Rewrite the records below as a JSON list of strings, with one string for each line and no blank lines. Omit the pictures from your answer.

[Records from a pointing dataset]

—————

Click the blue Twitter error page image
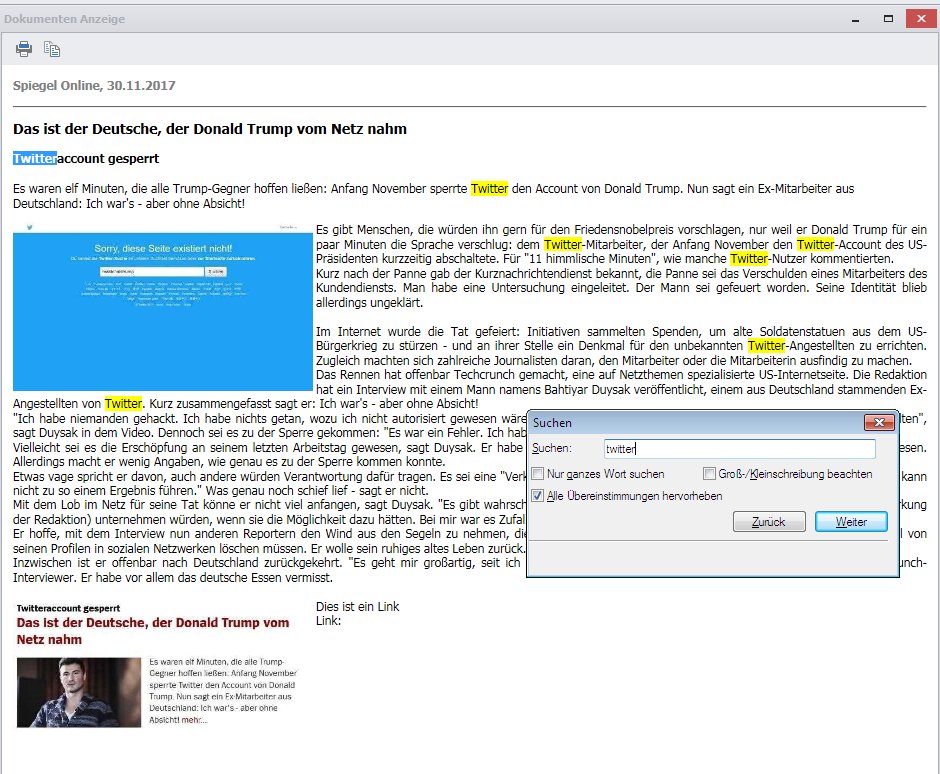click(x=163, y=311)
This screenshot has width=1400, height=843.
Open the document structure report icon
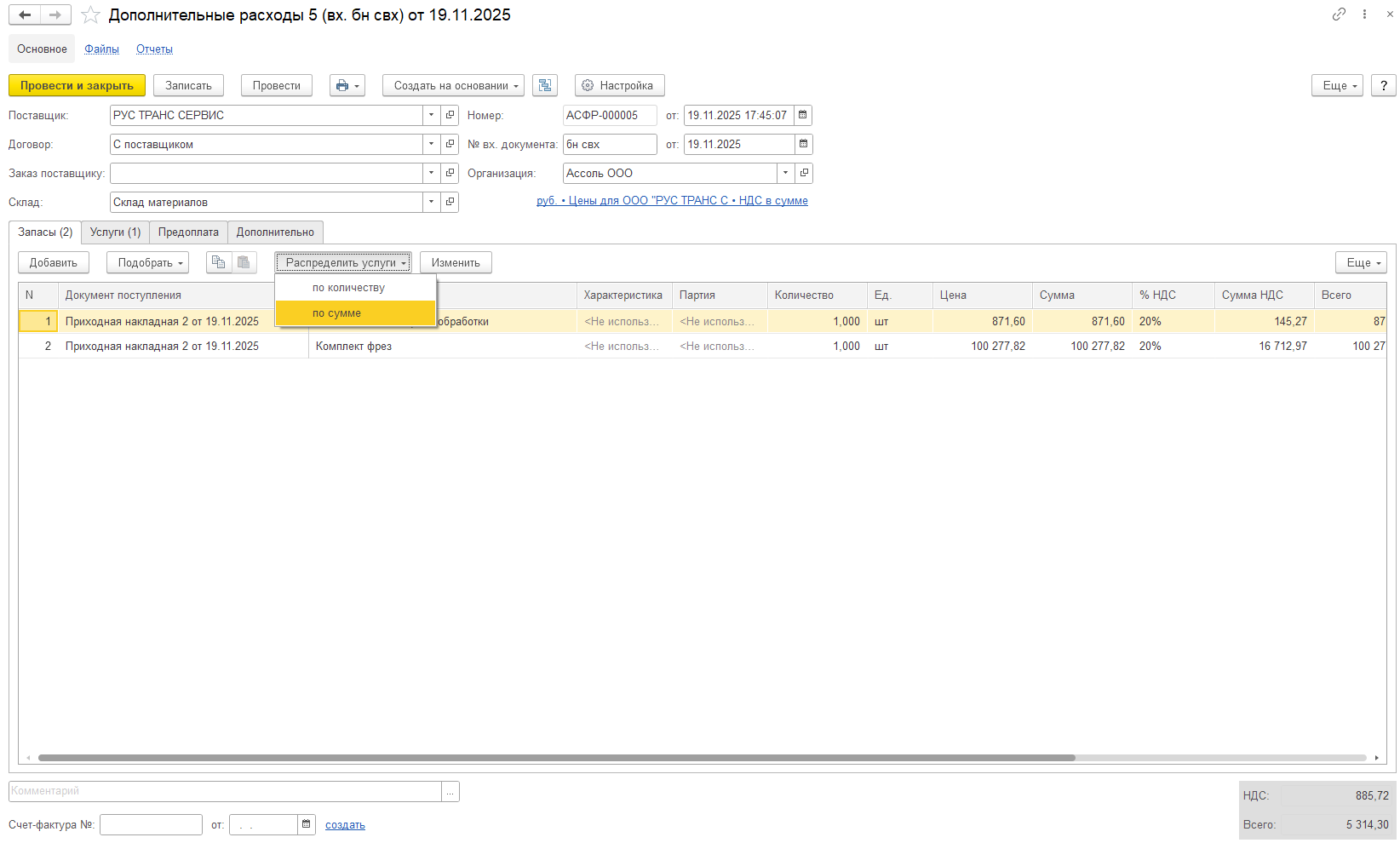click(545, 86)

—————

_REPLY TO THE EXERCISE_
[
  "Click the blue Twitter error page image",
  "click(x=163, y=311)",
  "This screenshot has width=1400, height=843.",
  "Open the document structure report icon",
  "click(545, 86)"
]